What I'm saying is the presumption that eager page splitting is always a
net-win is wrong. Nor is eager page splitting a hard requirement for
using HDBSS since you can set up the stage-2 in such a way that only
page granularity mappings are dirtied by hardware.

You could, in theory, have a workload that is read-heavy for a majority
of the VM's address space and writes to only a subset of that memory.
Eagerly splitting pages would likely regress the workload from a higher
rate of TLB refills / more TLB walk steps.

Lazily splitting would have the effect of leaving block mappings in
place for most of the VM. This is exactly why the VMM is in the driver
seat for deciding whether to lazily or eagerly split the stage-2.

The approach I think we may need is:

 - Use a software bit in the PTE to stash whether or not a PFN is
   'software-writable' when constructing the stage-2. By this I mean
   we've already faulted it in for write from the primary MMU.

• **WRITTEN PROBLEM**
In the passage on stage-2 page splitting, who is in the driver seat for deciding whether to split the stage-2 lazily or eagerly?

• **DATA BLOCK**
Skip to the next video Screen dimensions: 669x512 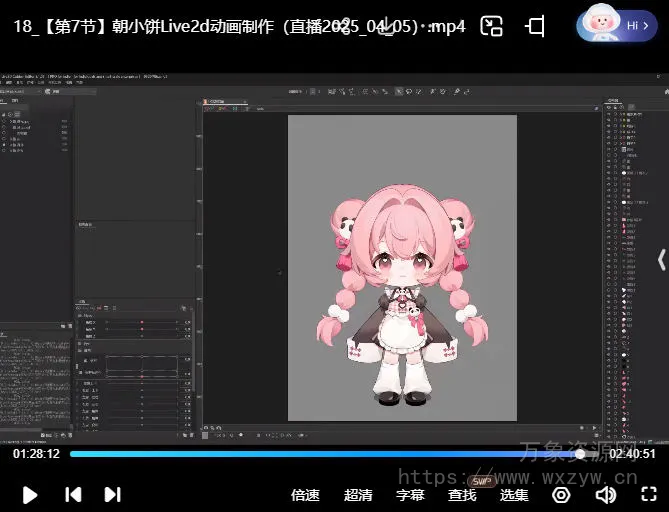coord(113,494)
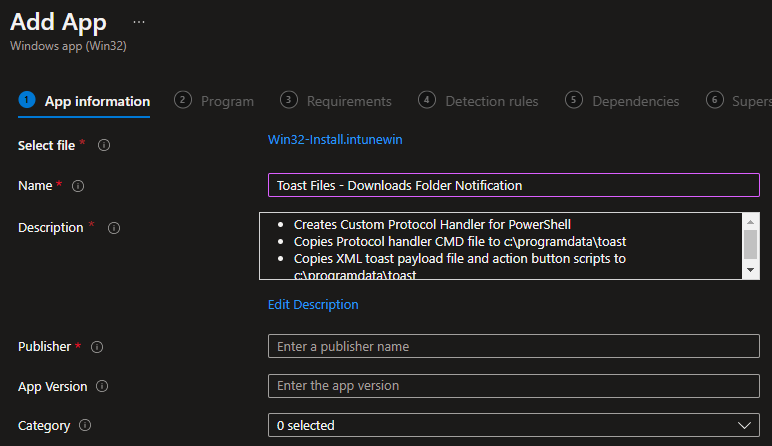The image size is (772, 446).
Task: Click the step 1 circle icon
Action: [x=27, y=100]
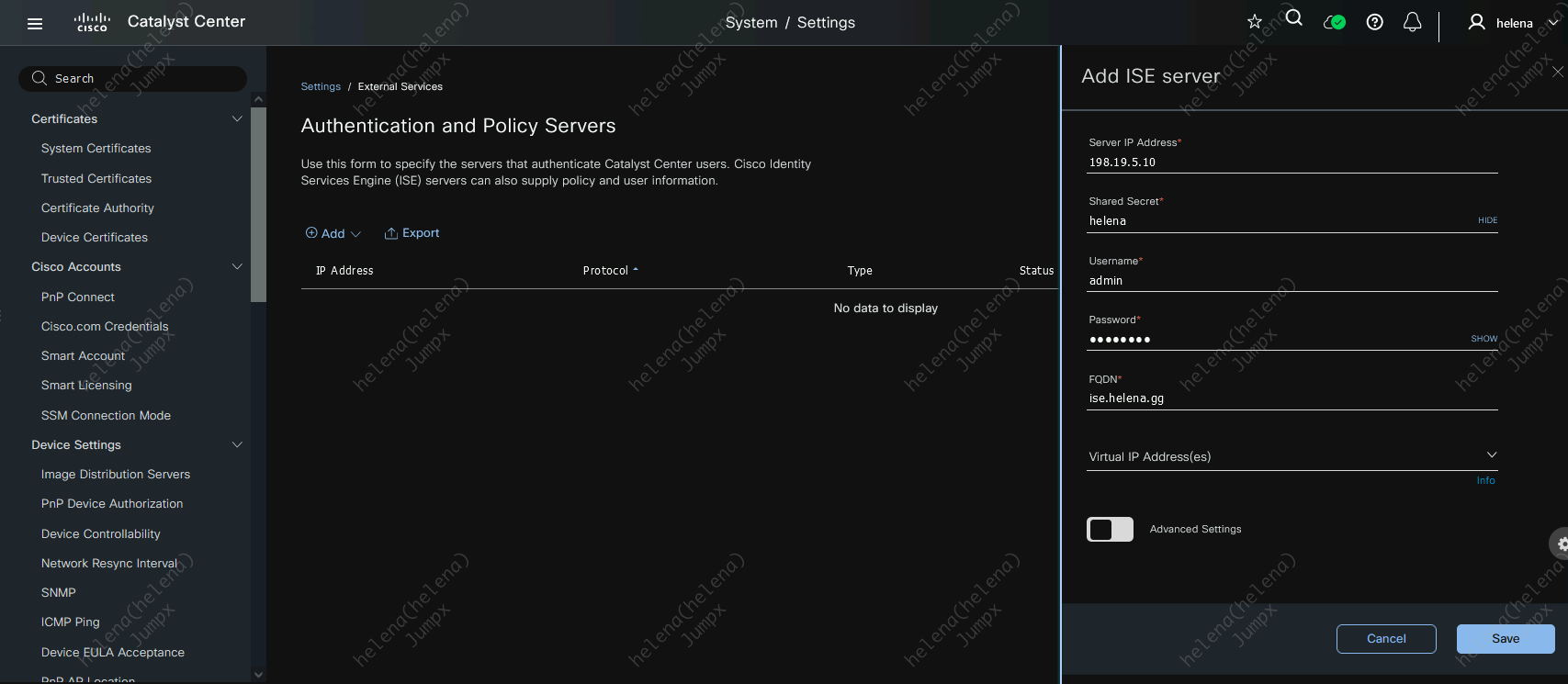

• **EXERCISE OUTPUT**
The VMM.